'Hotel Portofino's Season 1 Finale Brings the "Denouements"
It's the end of the first season of Hotel Portofino. Despite a clunky debut episode, the show was able to right the ship. The finale begins with a beautiful sunny morning. It's the sort that makes you feel like going for a swim, sketching a stunning landscape (and a young woman you fancy), or catching a train to perpetrate the final stage of a carefully planned fraud. After accusing everyone from Pelham Wingfield, Jack Turner, and Vincenzo Danioni of the theft, it was Cecil who stole his own painting.
In Genoa, Mr. Ainsworth meets with a private art dealer and reveals how he pulled off the heist right under everyone's nose with the aid of his accomplice, Francesco. Cecil rakes in over £60,000 in payments for his family heirloom (not including the check Jack Turner gave him). He immediately goes to the bank to cash his ill-gotten gains; then, in a final act of deceit, Cecil sends his brother a telegram explaining that the painting was not a Rubens and that he will wire his share of the £1000 sale price soon.

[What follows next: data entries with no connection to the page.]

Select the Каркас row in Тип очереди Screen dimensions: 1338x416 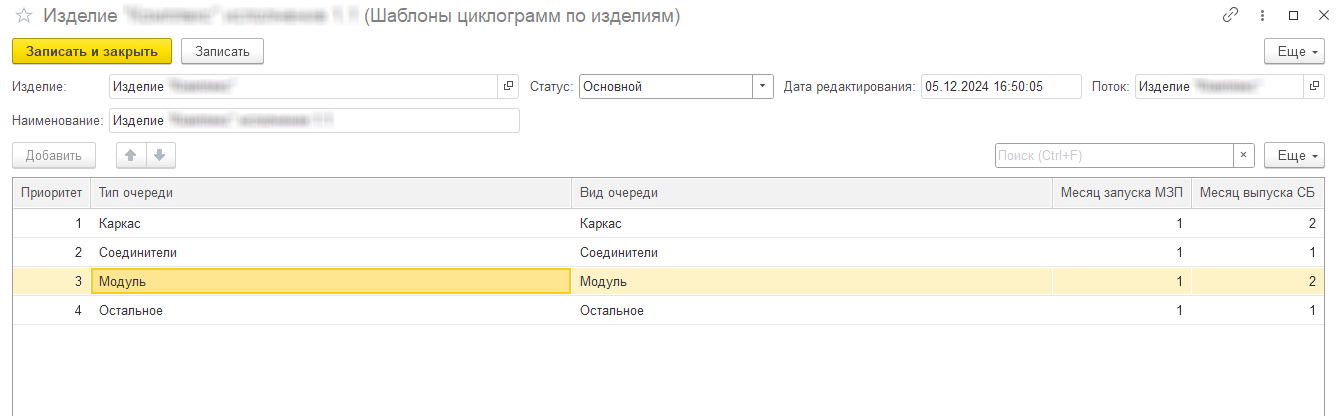[x=330, y=224]
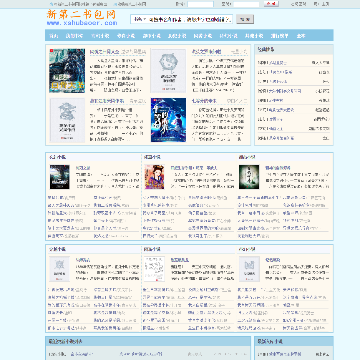Viewport: 360px width, 360px height.
Task: Select the first item in blue navigation bar
Action: pyautogui.click(x=54, y=36)
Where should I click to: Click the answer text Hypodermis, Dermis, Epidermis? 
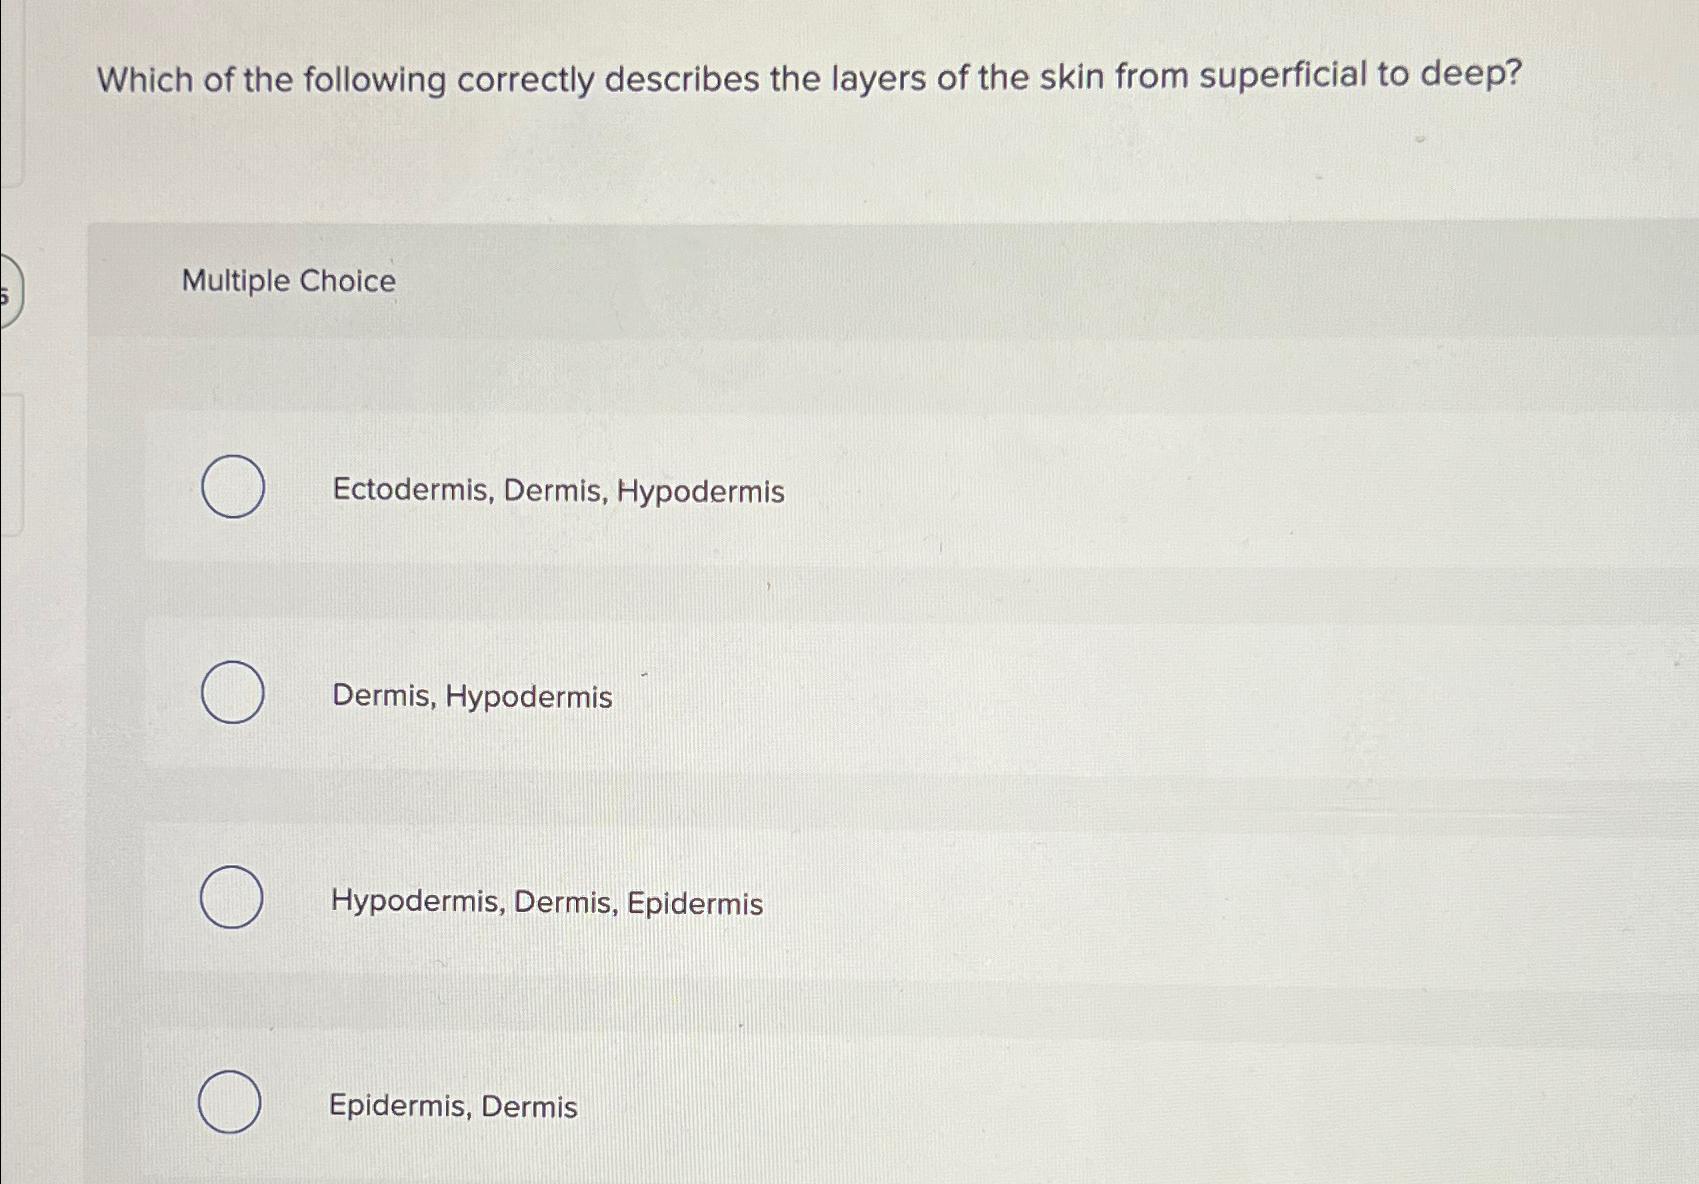coord(546,903)
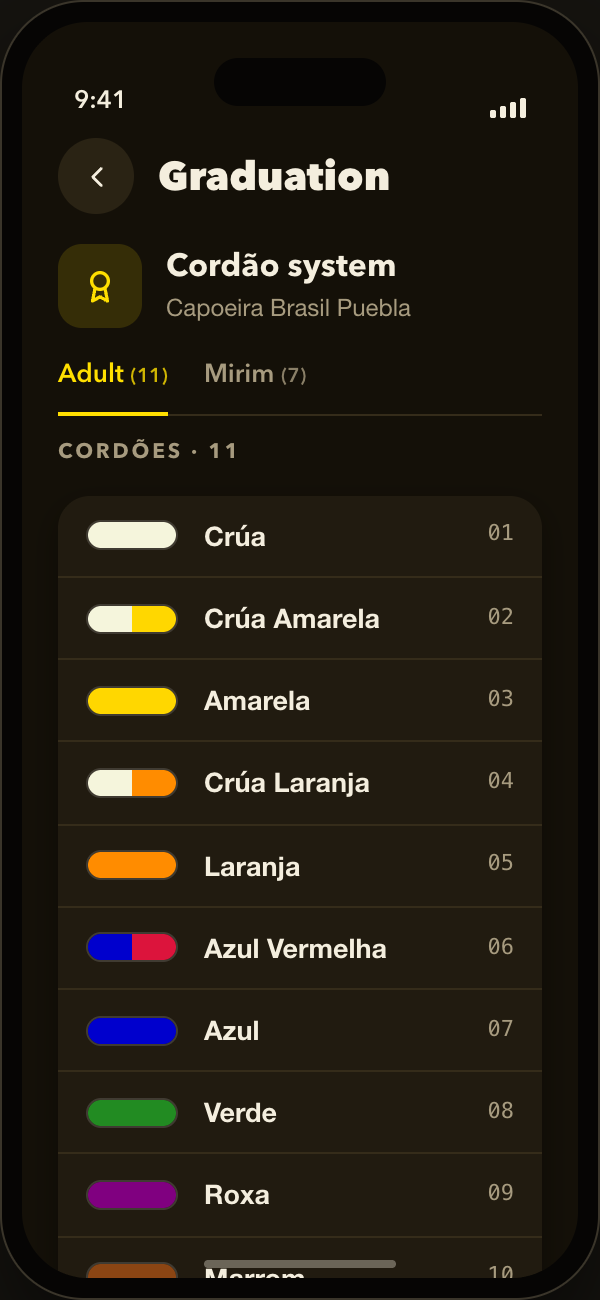Tap the row number 08 for Verde
600x1300 pixels.
coord(501,1110)
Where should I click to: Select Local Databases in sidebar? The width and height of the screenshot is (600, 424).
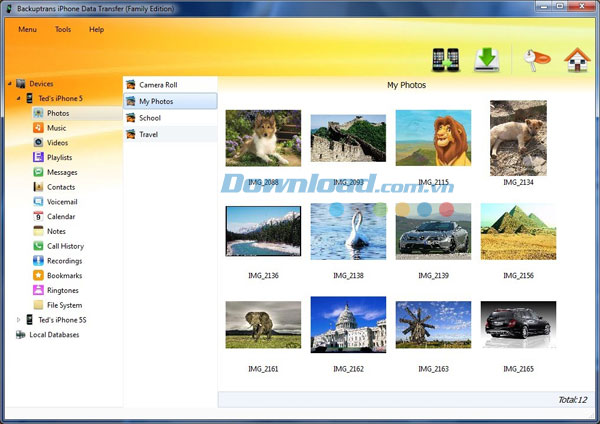[53, 335]
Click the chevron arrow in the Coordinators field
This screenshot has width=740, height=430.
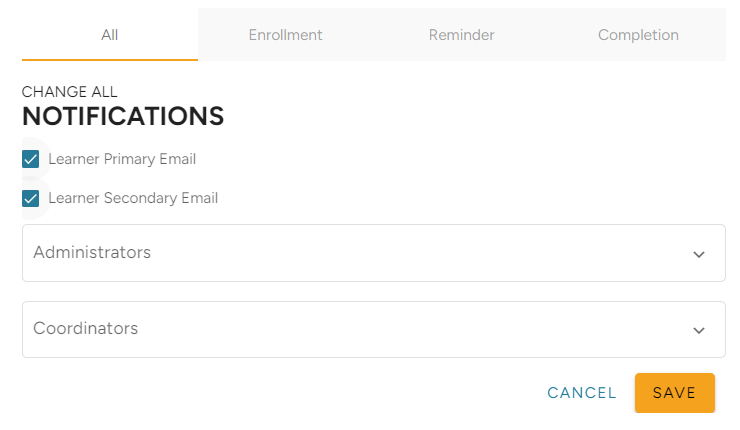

When Mr. Ainsworth returns, flowers in hand, he's forgotten his brutal abuse and lies to Bella, saying the painting was insured. He's jovial until he registers the damage he has done to his wife's face. He blames her, saying he was "a little more heavy-handed than perhaps was necessary" – as if that counts as an apology! Claudine witnesses this interaction. She invites Bella to her room and tends to her cuts. A tearful Bella thanks her for being sisterly, a word that has defined Claudine since we met her.